* WHAT YOU NEED TO DO: Take each line from the material below that includes the string "avatar" and copy it.

* GIVEN DATA:
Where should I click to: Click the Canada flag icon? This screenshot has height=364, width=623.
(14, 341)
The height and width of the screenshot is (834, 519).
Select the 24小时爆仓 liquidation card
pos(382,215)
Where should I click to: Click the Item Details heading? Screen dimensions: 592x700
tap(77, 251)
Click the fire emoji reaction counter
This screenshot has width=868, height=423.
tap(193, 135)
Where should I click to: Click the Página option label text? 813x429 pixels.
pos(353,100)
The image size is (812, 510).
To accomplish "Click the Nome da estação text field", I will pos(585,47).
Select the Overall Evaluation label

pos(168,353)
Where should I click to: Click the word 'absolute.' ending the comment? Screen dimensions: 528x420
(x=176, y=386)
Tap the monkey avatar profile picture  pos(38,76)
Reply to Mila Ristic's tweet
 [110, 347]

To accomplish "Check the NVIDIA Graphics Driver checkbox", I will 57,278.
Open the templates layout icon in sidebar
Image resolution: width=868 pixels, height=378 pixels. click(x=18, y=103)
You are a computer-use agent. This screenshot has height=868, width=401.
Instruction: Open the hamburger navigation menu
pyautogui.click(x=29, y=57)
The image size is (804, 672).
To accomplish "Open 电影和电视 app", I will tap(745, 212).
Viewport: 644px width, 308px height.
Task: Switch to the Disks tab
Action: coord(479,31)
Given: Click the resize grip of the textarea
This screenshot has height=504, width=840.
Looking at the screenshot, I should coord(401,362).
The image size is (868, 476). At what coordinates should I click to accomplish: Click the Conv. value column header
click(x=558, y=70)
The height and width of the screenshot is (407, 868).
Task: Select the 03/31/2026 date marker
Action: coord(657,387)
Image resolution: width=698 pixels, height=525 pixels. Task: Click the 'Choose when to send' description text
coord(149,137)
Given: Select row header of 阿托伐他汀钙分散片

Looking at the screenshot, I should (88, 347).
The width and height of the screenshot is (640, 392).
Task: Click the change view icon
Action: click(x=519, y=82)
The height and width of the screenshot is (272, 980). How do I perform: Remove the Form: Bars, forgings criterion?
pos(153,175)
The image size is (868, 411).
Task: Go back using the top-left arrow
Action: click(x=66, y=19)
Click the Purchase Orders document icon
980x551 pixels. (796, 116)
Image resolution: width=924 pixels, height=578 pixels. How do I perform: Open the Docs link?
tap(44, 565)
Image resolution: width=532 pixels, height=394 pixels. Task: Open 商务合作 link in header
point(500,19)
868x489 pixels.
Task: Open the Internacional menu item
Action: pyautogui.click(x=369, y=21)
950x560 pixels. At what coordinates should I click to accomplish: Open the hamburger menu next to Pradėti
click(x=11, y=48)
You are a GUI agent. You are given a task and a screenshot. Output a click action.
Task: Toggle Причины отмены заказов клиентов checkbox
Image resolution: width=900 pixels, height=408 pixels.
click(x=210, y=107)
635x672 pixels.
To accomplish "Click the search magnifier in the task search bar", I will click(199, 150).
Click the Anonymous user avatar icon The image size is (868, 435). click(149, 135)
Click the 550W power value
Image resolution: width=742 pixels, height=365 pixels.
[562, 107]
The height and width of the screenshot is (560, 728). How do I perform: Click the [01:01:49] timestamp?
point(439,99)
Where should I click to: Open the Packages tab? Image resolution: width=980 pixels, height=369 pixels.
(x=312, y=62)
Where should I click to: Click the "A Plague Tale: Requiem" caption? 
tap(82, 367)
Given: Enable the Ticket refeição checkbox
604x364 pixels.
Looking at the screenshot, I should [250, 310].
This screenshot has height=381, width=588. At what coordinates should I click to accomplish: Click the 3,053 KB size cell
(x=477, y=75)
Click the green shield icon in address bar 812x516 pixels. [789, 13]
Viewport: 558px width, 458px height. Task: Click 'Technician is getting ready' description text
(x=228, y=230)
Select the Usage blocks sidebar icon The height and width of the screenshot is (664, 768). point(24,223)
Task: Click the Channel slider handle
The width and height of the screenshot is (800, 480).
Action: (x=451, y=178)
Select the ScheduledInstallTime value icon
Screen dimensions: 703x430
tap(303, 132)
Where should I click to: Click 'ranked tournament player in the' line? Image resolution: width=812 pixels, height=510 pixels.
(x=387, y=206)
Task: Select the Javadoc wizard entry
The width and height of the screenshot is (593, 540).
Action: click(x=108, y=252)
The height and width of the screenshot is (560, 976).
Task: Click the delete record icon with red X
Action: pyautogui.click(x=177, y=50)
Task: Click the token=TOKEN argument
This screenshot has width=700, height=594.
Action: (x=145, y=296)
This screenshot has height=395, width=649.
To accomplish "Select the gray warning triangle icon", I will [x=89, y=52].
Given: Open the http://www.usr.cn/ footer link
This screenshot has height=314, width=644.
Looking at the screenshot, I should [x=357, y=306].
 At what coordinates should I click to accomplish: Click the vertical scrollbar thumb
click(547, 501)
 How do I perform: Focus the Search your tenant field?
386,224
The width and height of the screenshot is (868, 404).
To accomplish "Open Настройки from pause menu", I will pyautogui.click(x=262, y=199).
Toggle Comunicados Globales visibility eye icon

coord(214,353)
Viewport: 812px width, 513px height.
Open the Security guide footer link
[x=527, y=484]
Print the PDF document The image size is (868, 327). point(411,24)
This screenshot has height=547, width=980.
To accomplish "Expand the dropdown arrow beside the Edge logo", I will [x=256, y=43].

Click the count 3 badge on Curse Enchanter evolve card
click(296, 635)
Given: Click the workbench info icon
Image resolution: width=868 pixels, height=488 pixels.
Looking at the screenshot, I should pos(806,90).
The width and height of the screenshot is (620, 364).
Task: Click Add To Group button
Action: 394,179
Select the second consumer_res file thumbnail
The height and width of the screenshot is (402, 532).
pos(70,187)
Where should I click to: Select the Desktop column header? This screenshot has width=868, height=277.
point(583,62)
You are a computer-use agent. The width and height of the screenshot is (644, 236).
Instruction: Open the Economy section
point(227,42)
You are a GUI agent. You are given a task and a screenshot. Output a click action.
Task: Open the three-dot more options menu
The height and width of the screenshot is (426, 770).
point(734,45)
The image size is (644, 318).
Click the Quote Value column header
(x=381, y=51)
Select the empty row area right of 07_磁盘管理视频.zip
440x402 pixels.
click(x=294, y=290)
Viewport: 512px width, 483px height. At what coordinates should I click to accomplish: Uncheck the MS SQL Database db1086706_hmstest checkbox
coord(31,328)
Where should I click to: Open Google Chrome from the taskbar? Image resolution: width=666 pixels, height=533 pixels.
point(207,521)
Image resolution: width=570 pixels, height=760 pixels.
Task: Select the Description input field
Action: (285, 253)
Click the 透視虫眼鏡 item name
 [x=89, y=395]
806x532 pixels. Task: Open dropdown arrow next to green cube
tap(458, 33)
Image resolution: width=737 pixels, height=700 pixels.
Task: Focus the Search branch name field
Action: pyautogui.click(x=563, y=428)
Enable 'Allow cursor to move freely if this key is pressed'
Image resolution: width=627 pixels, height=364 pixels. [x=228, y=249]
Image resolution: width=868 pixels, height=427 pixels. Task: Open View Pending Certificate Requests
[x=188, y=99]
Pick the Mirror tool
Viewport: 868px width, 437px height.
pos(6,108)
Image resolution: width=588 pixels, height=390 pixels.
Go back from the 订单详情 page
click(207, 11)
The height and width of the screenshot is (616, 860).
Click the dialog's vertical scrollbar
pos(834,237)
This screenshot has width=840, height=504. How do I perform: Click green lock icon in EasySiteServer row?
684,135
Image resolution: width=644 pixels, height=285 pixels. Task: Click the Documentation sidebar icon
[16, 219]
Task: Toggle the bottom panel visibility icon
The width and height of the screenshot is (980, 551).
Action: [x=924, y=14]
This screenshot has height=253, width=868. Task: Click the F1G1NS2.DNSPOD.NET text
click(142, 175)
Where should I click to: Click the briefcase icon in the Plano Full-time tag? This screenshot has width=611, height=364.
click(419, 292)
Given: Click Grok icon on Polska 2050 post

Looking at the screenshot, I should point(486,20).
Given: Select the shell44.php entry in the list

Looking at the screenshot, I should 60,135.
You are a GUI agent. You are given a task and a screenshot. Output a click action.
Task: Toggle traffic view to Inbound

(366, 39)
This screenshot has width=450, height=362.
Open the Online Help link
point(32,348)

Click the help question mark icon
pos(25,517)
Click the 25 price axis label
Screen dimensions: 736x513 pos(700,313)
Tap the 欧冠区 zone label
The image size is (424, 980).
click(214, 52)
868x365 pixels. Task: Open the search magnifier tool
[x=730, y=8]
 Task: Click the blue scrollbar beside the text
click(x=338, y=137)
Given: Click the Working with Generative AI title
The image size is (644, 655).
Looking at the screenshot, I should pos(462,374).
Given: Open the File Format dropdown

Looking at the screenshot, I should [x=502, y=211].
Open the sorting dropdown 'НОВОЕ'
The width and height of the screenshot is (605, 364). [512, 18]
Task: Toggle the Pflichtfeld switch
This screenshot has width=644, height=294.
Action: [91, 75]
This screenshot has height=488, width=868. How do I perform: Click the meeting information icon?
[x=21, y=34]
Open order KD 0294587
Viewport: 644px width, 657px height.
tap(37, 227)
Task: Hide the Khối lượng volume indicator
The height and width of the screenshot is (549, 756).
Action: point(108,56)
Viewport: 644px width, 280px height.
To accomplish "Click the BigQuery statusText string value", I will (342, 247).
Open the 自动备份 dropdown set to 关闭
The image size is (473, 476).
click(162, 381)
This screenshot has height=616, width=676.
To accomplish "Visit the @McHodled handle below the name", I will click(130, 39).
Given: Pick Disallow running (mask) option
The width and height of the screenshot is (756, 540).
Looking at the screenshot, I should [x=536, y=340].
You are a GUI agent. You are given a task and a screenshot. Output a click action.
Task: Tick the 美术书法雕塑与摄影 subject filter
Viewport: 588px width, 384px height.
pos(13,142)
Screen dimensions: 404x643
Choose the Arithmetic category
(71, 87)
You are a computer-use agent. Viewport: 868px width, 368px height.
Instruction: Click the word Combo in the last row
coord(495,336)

* RESPONSE:
Tap the monkey avatar profile picture  pos(38,76)
Click the Anonymous user avatar icon The image size is (868, 435). click(149, 135)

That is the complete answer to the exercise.